We can see that after a total of 2000 iterations, the agent made a total reward of 769 candy canes. But we can't tell which machine has been selected unless we plot it. This is the reason why we created the plot_history() function which takes the dictionary that the action() function returns and plots the average reward and how many times each machine was used.

# plot the history
plot_history(ra_history)

random agent

The barchart shows the agent has been using the machines randomly and the average cumulative reward is not increasing over time.

dumb elf

So now that we have our base case scenario with our random agent, let's build our 'intelligent' agents.

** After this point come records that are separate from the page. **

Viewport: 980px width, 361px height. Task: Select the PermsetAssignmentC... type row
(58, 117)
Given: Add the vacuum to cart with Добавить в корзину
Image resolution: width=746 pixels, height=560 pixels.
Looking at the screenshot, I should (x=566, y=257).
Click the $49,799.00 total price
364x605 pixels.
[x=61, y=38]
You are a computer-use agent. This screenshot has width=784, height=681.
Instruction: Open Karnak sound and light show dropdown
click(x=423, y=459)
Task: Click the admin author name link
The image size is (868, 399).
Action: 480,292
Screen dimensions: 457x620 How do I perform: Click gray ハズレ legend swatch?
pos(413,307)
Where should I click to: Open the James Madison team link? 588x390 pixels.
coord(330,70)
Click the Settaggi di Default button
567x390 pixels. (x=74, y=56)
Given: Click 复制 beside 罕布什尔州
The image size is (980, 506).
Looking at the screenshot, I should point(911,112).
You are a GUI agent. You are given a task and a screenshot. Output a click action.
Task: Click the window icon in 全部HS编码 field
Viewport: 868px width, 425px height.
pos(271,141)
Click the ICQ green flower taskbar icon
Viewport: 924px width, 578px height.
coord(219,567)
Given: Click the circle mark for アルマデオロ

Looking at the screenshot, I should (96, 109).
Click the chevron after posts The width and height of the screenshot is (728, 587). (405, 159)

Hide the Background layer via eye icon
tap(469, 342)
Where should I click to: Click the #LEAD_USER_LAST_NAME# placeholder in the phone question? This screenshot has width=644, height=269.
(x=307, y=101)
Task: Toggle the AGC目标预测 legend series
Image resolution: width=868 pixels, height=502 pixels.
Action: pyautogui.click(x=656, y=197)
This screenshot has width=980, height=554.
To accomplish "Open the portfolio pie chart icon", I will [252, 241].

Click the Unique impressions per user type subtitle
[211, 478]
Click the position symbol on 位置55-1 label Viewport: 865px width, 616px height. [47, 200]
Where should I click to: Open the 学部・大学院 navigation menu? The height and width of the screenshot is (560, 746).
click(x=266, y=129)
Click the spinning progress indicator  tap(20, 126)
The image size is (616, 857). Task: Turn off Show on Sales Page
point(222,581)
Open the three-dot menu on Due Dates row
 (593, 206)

Create 'intelligent' agents

Epsilon Greedy Agent

The first intelligent agent we are going to build is called epsilon greedy. This agent explores randomly the different variations/machines available and keep track of how much each machine is rewarding but because there is a limited amount of time or iterations, there is a point at which the agent has to stop exploring and start exploiting what it has learnt from the environment. Exploitation means taking the best possible actions based on the information you have available at the time while exploration means investigating the options available.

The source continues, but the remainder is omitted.